WHAT YOU NEED TO DO.
Given the entries that follow, write out exactly the lines starting at the one containing "The width and height of the screenshot is (1568, 784)." and ending at the one containing "Create a New Note", both ends included, and only those.

++++ EXCERPTED DATA ++++

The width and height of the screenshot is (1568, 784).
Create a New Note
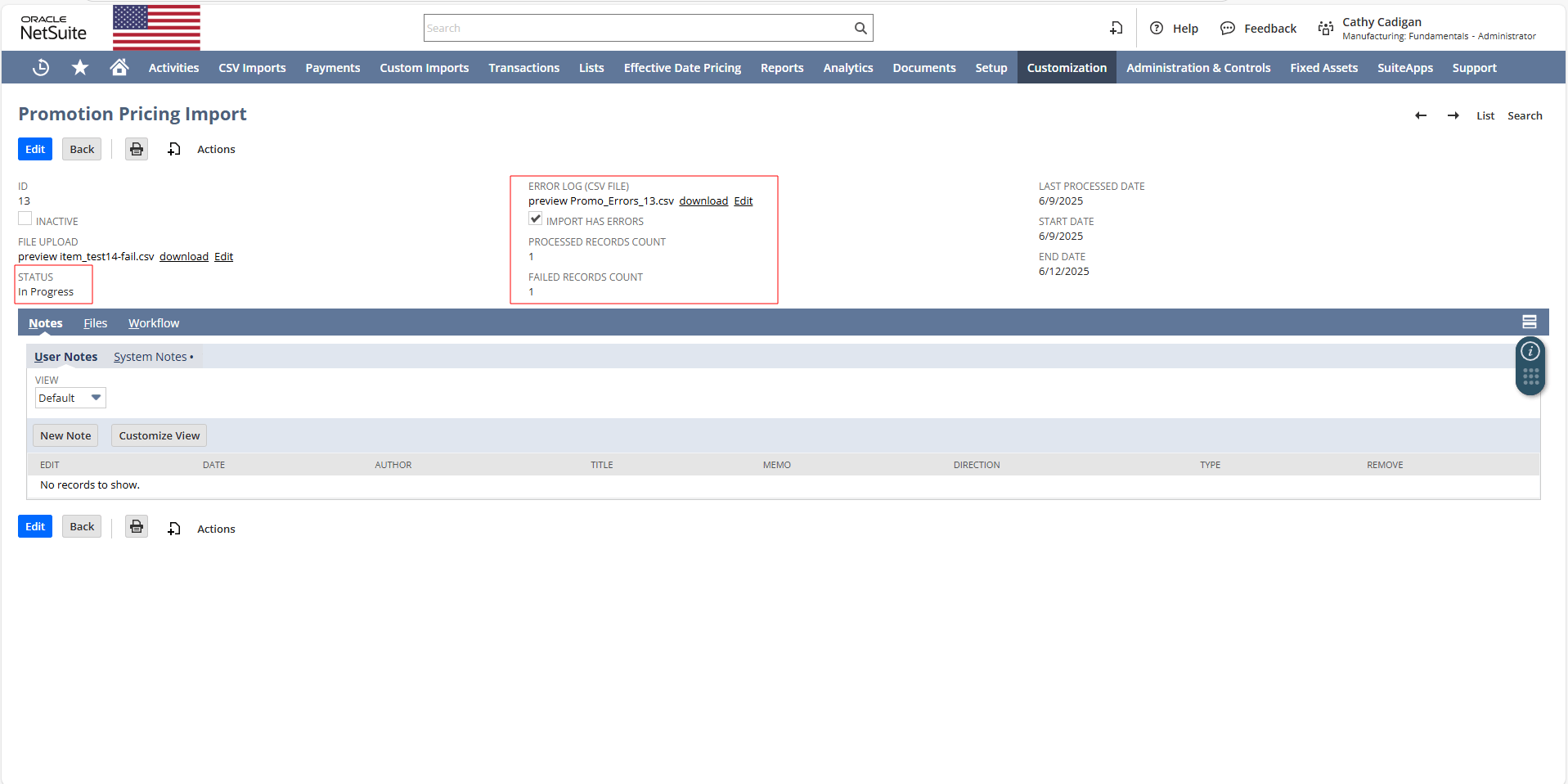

++++
++++ EXCERPTED DATA ++++

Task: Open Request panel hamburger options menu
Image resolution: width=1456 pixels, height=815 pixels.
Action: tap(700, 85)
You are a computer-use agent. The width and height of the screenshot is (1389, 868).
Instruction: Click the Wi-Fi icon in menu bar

++++

SOLUTION FOR THIS TASK.
The width and height of the screenshot is (1568, 784).
Create a New Note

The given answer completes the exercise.